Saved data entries

- - - - -

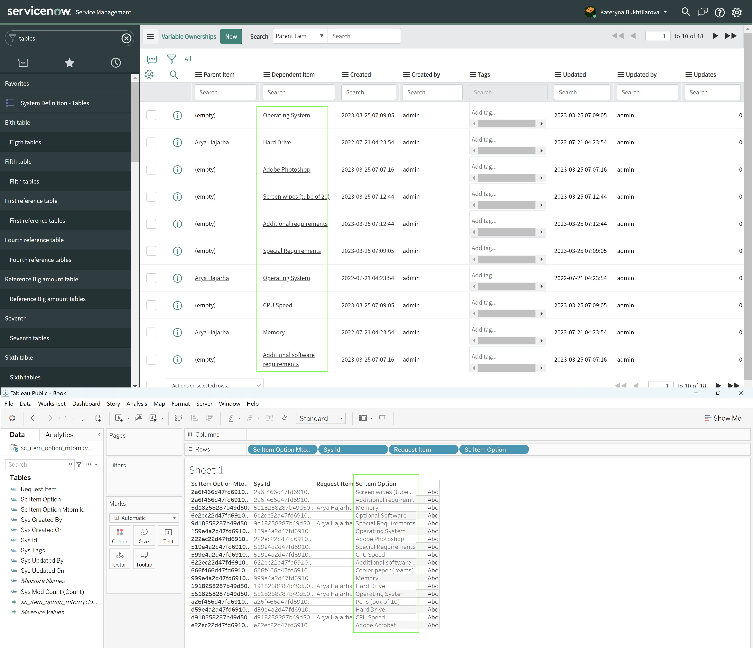Open the Adobe Photoshop dependent item link
The width and height of the screenshot is (753, 648).
pos(286,169)
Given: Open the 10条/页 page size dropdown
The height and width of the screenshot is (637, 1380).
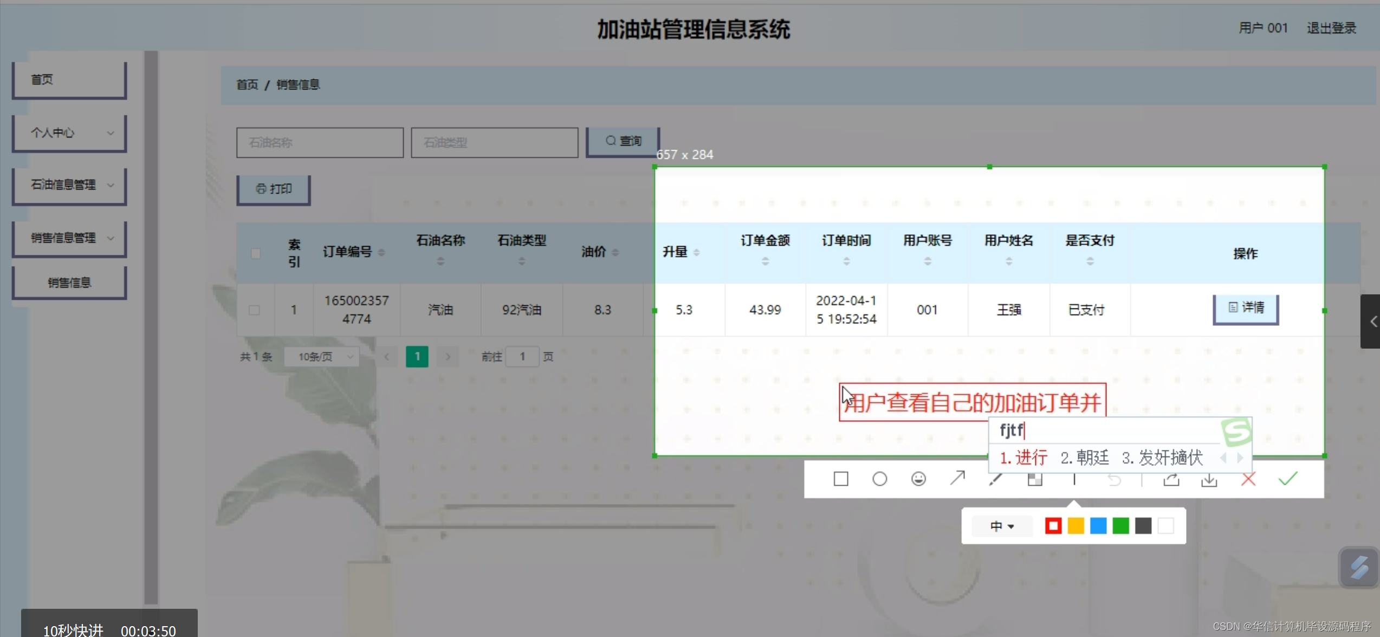Looking at the screenshot, I should (322, 357).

- - - - -

DESCRIPTION OF THE TASK:
Pictures stay out. Copy exactly, and only, the lines from the one containing "Given: Open the 10条/页 page size dropdown" through the end of the data.

REPLY:
Given: Open the 10条/页 page size dropdown
The height and width of the screenshot is (637, 1380).
Looking at the screenshot, I should (322, 357).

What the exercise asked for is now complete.